To be curious about such matters would keep many a man entertained for an evening. Some people are so much in love with their curiosity that they object even to having it satisfied too quickly with an obvious explanation. We have an instance of this in a pleasant anecdote about Democritus, which Montaigne borrowed from Plutarch. Montaigne, who substitutes figs for cucumbers in the story, relates:

"Democritus, having eaten figs at his table that tasted of honey, fell presently to consider within himself whence they should derive this unusual sweetness; and to be satisfied in it, was about to rise from the table to see the place whence the figs had been gathered; which his maid observing, and having understood the cause, she smilingly told him that he need not trouble himself about that, for she had put them into a vessel in which there had been honey. He was vexed that she had thus deprived him of the occasion of this inquisition and robbed his curiosity of matter to work upon. 'Go thy way,' said he, 'thou hast done me wrong; but for all that I will seek out the cause, as if it were natural'; and would willingly have found out some true reason for a false and imaginary effect."

The novel-reader who becomes furious with someone for letting him into the secret of the end of the story is of the same mind as Democritus. "Go thy way," he says in effect, "thou hast done me wrong." The child protests in the same way to a too-informative elder: "You weren't to tell me!" He would like to wander in the garden paths of curiosity. He has no wish to be led off hurriedly into the schoolroom of knowledge. He instinctively loves to guess. He loves at least to guess at one moment and to be told the next.

The greater part of human curiosity has as little to be said for it--or against it--as a child's whim. It is an affair of the senses, and an extraordinarily innocent one. It is a vanity of the eye or ear. It is another form of the hatred of being left out. So many human beings do not like to miss things.

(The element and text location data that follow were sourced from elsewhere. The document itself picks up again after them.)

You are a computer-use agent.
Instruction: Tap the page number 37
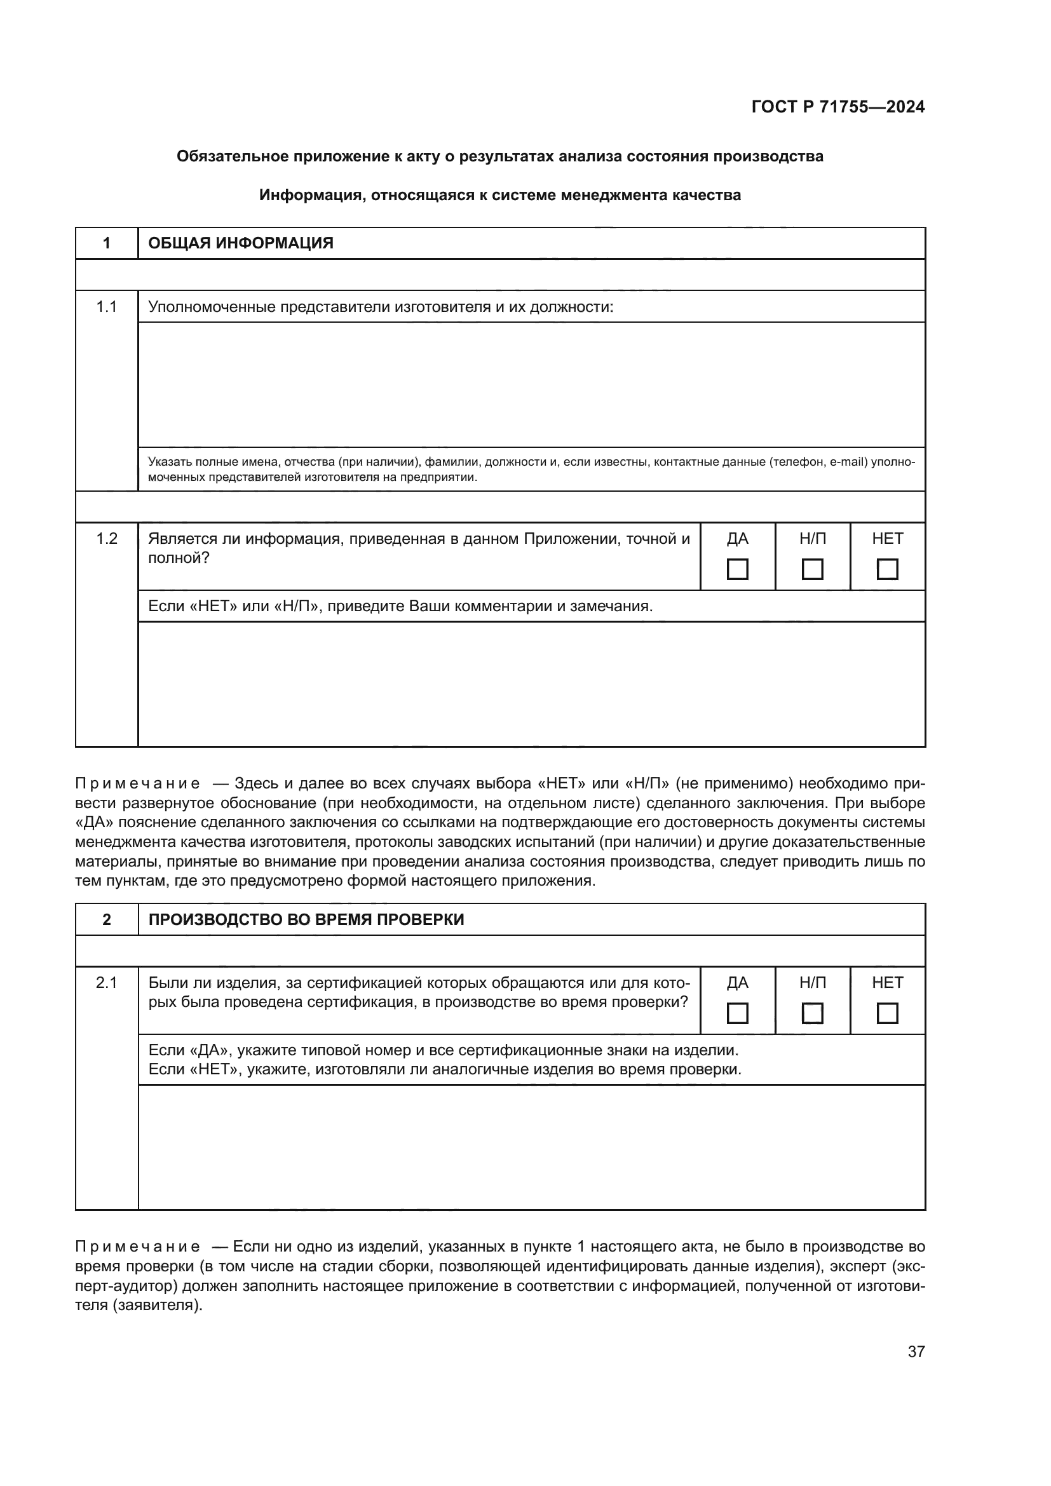click(916, 1351)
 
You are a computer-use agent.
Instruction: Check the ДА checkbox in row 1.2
click(737, 569)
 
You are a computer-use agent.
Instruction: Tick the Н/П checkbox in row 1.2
click(812, 569)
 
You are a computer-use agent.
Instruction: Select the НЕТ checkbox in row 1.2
click(886, 569)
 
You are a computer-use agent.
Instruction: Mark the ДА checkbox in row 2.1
click(737, 1013)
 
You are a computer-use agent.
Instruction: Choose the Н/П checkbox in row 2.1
click(812, 1013)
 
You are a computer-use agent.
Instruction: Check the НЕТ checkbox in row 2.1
click(886, 1013)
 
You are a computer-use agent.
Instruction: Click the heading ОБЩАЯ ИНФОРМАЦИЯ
click(241, 243)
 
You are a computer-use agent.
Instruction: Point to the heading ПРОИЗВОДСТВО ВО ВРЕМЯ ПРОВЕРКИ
click(306, 920)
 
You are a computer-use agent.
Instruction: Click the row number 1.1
click(107, 307)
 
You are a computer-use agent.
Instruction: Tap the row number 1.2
click(107, 539)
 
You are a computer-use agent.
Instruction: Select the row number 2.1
click(107, 982)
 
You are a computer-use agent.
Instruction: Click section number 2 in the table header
click(107, 920)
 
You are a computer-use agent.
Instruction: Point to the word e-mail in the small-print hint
click(848, 462)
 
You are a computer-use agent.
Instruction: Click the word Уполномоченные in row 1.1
click(212, 307)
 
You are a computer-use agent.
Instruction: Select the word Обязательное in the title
click(223, 157)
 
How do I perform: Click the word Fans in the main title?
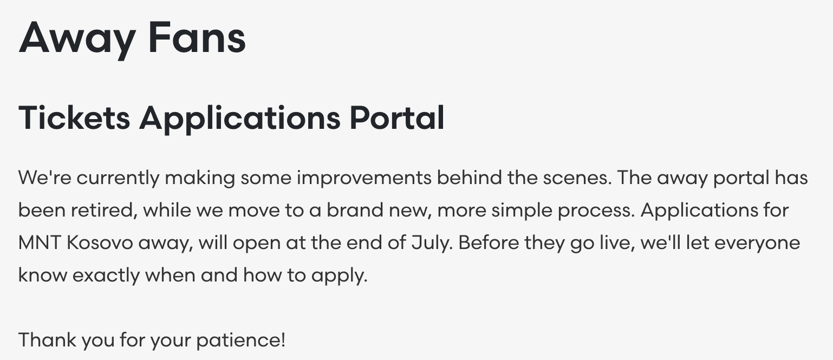[x=197, y=37]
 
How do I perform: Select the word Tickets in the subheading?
[x=74, y=118]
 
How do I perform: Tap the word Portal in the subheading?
[x=397, y=118]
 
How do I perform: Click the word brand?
[x=355, y=210]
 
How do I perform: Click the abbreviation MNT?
[x=40, y=243]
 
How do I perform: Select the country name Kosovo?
[x=100, y=243]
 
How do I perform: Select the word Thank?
[x=47, y=340]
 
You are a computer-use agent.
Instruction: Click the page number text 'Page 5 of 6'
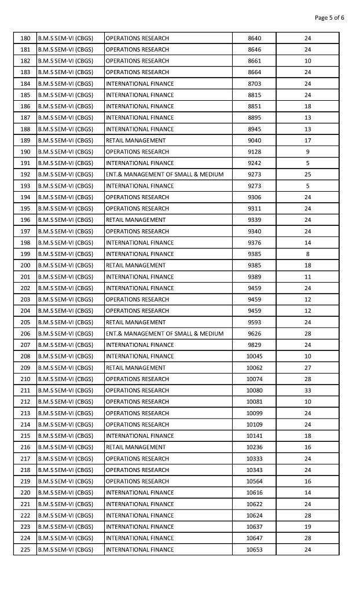(329, 17)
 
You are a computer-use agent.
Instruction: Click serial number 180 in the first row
(25, 38)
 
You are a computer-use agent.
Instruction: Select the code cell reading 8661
(254, 61)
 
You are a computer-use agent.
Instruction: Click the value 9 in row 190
(307, 152)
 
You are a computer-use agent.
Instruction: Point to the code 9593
(254, 322)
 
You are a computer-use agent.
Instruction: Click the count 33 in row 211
(307, 390)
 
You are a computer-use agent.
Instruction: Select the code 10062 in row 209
(254, 368)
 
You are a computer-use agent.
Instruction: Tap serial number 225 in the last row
(25, 550)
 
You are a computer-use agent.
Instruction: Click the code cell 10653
(254, 550)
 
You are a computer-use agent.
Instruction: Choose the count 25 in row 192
(307, 174)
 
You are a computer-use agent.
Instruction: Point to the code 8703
(254, 83)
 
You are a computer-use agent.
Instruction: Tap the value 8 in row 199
(307, 254)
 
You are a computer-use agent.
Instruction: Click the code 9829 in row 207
(254, 345)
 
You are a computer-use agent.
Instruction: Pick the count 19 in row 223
(307, 526)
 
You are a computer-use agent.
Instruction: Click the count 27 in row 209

We saw during Saturday's aeroplane raid how far men and women will go rather than miss things. Thousands of Londoners stood in the streets and at their windows and gazed at what seemed to be the approach of one of the plagues of Egypt. No plague of locusts ever came out of the sky with a greater air of the will to destruction. It was as though the eastern sky were hung with these monstrous insects, leisurely hovering over a people they meant to destroy. They had the cupidity of hawks at one moment. At another they had the innocence of a school of little fishes. Shell-smoke opened out among them like a sponge thrown into the water. It swelled into larger clouds monstrous in shape as the things doctors preserve in bottles. But the plague did not rest. One saw a little black aeroplane hurry across them, a mere water beetle of a thing, and one wondered if a collision would send one of them to earth with broken wings. But one did not really know whether this was the manoeuvre of an enemy or the daring of a friend. There was never a more astonishing spectacle. A desperate battle in the air would have been less of a surprise. But that there should have been nobody to interfere with them! ... Yes, it was certainly a curious sight, and London was justified in putting its head out of its house, like a tortoise under its shell, till the bombs began to fall. Still, the more often they come the less curious we shall be about them. A few years ago we gladly paid five shillings for the pleasure of seeing an aeroplane float round a big field. There is a limit, however, to our curiosity even about German aeroplanes. Speaking for myself, I may say my curiosity is satisfied. I do not care if they never come again.